*What is being asked*. Copy the following records verbatim.

*Extracted information*.
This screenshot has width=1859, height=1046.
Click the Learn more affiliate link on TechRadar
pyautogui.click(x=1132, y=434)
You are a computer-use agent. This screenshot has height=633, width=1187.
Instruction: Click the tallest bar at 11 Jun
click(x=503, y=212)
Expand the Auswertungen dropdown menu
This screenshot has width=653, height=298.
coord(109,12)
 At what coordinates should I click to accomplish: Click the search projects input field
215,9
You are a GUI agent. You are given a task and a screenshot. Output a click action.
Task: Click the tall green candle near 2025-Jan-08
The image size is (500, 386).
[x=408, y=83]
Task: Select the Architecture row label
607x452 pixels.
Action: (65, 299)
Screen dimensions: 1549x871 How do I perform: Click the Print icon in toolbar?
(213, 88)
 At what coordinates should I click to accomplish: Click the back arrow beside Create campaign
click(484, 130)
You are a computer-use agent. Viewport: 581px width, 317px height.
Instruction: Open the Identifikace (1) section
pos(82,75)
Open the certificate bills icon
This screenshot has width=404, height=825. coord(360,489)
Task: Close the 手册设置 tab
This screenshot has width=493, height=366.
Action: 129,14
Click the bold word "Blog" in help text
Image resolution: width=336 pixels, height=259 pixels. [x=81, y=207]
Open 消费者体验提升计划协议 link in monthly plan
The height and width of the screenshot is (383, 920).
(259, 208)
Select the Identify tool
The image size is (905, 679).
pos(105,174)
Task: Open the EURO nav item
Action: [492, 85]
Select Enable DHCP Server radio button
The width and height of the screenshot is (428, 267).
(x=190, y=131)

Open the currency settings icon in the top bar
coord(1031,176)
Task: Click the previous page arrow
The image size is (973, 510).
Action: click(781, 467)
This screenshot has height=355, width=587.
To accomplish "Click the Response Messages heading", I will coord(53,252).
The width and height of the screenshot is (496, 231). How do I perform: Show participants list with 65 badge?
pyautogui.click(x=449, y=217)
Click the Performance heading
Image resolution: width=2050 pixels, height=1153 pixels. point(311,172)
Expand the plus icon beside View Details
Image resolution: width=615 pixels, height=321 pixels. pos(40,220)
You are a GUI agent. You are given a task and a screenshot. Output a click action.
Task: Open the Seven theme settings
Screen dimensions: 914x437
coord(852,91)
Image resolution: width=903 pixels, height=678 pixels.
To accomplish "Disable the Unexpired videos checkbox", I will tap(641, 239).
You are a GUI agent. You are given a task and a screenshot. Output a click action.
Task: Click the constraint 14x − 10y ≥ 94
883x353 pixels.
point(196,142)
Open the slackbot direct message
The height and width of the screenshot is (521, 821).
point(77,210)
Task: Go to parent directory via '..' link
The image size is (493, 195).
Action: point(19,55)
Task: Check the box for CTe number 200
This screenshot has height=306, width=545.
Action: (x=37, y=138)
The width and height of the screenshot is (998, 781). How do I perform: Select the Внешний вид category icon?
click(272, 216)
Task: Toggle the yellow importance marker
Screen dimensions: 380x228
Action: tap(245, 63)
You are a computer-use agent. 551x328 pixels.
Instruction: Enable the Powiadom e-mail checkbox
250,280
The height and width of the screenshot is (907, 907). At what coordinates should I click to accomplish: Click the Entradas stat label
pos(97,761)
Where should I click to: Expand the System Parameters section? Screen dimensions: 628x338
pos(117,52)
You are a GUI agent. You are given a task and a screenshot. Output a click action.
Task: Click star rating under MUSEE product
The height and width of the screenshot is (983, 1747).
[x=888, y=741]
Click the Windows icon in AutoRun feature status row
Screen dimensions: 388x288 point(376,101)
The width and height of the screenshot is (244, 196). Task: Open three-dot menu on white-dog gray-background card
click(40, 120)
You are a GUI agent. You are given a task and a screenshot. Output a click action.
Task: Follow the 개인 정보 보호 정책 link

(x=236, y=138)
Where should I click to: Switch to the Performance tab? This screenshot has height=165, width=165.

*Finished task*.
This screenshot has width=1859, height=1046.
Click the Learn more affiliate link on TechRadar
pyautogui.click(x=1132, y=434)
You are a computer-use agent. This screenshot has height=633, width=1187.
Instruction: Click the tallest bar at 11 Jun
click(x=503, y=212)
Expand the Auswertungen dropdown menu
This screenshot has width=653, height=298.
coord(109,12)
 At what coordinates should I click to accomplish: Click the search projects input field
215,9
You are a GUI agent. You are given a task and a screenshot. Output a click action.
Task: Click the tall green candle near 2025-Jan-08
The image size is (500, 386).
[x=408, y=83]
Task: Select the Architecture row label
607x452 pixels.
Action: (65, 299)
Screen dimensions: 1549x871 How do I perform: Click the Print icon in toolbar?
(213, 88)
 At what coordinates should I click to accomplish: Click the back arrow beside Create campaign
click(484, 130)
You are a computer-use agent. Viewport: 581px width, 317px height.
Instruction: Open the Identifikace (1) section
pos(82,75)
Open the certificate bills icon
This screenshot has width=404, height=825. coord(360,489)
Task: Close the 手册设置 tab
This screenshot has width=493, height=366.
Action: 129,14
Click the bold word "Blog" in help text
Image resolution: width=336 pixels, height=259 pixels. [x=81, y=207]
Open 消费者体验提升计划协议 link in monthly plan
The height and width of the screenshot is (383, 920).
(259, 208)
Select the Identify tool
The image size is (905, 679).
pos(105,174)
Task: Open the EURO nav item
Action: [492, 85]
Select Enable DHCP Server radio button
The width and height of the screenshot is (428, 267).
(x=190, y=131)

Open the currency settings icon in the top bar
coord(1031,176)
Task: Click the previous page arrow
The image size is (973, 510).
Action: click(781, 467)
This screenshot has height=355, width=587.
To accomplish "Click the Response Messages heading", I will coord(53,252).
The width and height of the screenshot is (496, 231). How do I perform: Show participants list with 65 badge?
pyautogui.click(x=449, y=217)
Click the Performance heading
Image resolution: width=2050 pixels, height=1153 pixels. point(311,172)
Expand the plus icon beside View Details
Image resolution: width=615 pixels, height=321 pixels. pos(40,220)
You are a GUI agent. You are given a task and a screenshot. Output a click action.
Task: Open the Seven theme settings
Screen dimensions: 914x437
coord(852,91)
Image resolution: width=903 pixels, height=678 pixels.
To accomplish "Disable the Unexpired videos checkbox", I will tap(641, 239).
You are a GUI agent. You are given a task and a screenshot. Output a click action.
Task: Click the constraint 14x − 10y ≥ 94
883x353 pixels.
point(196,142)
Open the slackbot direct message
The height and width of the screenshot is (521, 821).
point(77,210)
Task: Go to parent directory via '..' link
The image size is (493, 195).
Action: point(19,55)
Task: Check the box for CTe number 200
This screenshot has height=306, width=545.
Action: (x=37, y=138)
The width and height of the screenshot is (998, 781). How do I perform: Select the Внешний вид category icon?
click(272, 216)
Task: Toggle the yellow importance marker
Screen dimensions: 380x228
Action: tap(245, 63)
You are a computer-use agent. 551x328 pixels.
Instruction: Enable the Powiadom e-mail checkbox
250,280
The height and width of the screenshot is (907, 907). At what coordinates should I click to accomplish: Click the Entradas stat label
pos(97,761)
Where should I click to: Expand the System Parameters section? Screen dimensions: 628x338
pos(117,52)
You are a GUI agent. You are given a task and a screenshot. Output a click action.
Task: Click star rating under MUSEE product
The height and width of the screenshot is (983, 1747).
[x=888, y=741]
Click the Windows icon in AutoRun feature status row
Screen dimensions: 388x288 point(376,101)
The width and height of the screenshot is (244, 196). Task: Open three-dot menu on white-dog gray-background card
click(40, 120)
You are a GUI agent. You are given a task and a screenshot. Output a click action.
Task: Follow the 개인 정보 보호 정책 link

(x=236, y=138)
Where should I click to: Switch to the Performance tab? This screenshot has height=165, width=165.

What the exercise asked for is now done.